Je tremble. J’ai peur.
Je sens la mort près de moi, prête à m’attraper. Je sens son souffle glacial dans mon cou, qui me paralyse à chaque fois. Je la sens m’observer. Elle attend que je passe à l’acte. Patiemment, elle attend le moment où je déciderais de fermer les yeux pour toujours. À ce moment-là, elle me tendra sa main squelettique et m’invitera à la suivre vers l’autre monde. Ce monde d’où l’on ne revient jamais, mais qui fascine tout de même. Ce monde qui, pour certain, est épeurant, mais libérateur pour d’autres. Ce monde qui m’a enlevé mes grands-parents, il y a quelques années. Je suis sûre qu’ils seraient contents de me revoir.

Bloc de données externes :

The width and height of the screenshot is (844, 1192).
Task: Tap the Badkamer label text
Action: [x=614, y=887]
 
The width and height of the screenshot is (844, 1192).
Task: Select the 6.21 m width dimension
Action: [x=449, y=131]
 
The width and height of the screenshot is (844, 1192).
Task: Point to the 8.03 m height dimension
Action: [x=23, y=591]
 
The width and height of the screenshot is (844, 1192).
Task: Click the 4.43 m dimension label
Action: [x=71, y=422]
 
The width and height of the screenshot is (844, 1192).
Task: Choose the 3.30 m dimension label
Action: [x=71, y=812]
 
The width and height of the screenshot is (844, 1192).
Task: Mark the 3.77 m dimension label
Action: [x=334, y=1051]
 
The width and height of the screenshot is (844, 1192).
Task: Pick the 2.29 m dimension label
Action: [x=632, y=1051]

En tout cas, la mort est prête. Elle m’attend. Je n’ai qu’à lui donner mon feu vert. Mais pas maintenant. Pas aujourd’hui ni demain. Plus tard. Beaucoup plus tard.
***
C’est quand tout le monde croit que tu vas bien, que tout va mal…
Ne plus vouloir vivre, mais ne pas vouloir mourir. Être entre les deux. Je crois que c’est le choix le plus déchirant.
Tout le monde nous dit que le soleil apparaitra, que tout redeviendra beau. C’est bien d’y croire, mais en attendant, que fait-on?
J’avance, mais au ralenti, dans un champ d’épines. À chaque pas, je m’écorche, me fais mal. Mais j’avance quand même. Pourquoi?
Je ne sais pas trop.
Mourir pour ne plus à avoir à supporter tous les malheurs, que je traîne jour après jour. Vivre pour espérer un jour avoir des enfants, un travail que j’aime, une maison…
Être entre les deux. Sans savoir lequel est vraiment mieux. N’avoir aucun repère. Être perdue, sans personne pour te guider.
Les gens s’inquiètent de toi les premiers jours, puis retournent à leurs occupations ensuite. Ceux qui restent ne savent généralement pas quoi faire, alors ils font semblant de ne pas remarquer la tristesse.
Au moindre sourire, tout le monde pense que tu vas mieux. Ce n’est pas le cas. Mais bon. Ça doit être ça, la vie.
Tomber, malgré les quelques branches qui essaient de te retenir. Tomber, malgré les efforts.
Vivre? Mourir? Être entre les deux. Entre l’ombre et la lumière.
***
Je tombe. En chute libre dans le trou noir. Ma tempe palpite ardement et mon souffle devient de plus en plus court. Respiration saccadée, pouls accéléré.
Je tombe
Je tombe
Je tombe
Je tombe
Sans fin
Sans fond
Crise cardiaque. Âme broyée, âme déchirée. La chute est longue. J’atterris. Un choc terrible qui me brise les os. Lentement, au fond du trou, j’agonise avec mon désespoir, ma haine, ma souffrance, ma colère et mes peines. Je ne suis plus moi, je ne suis plus personne.
Silence.
Je n’entends plus rien. Je ne sens plus rien. C’est la fin.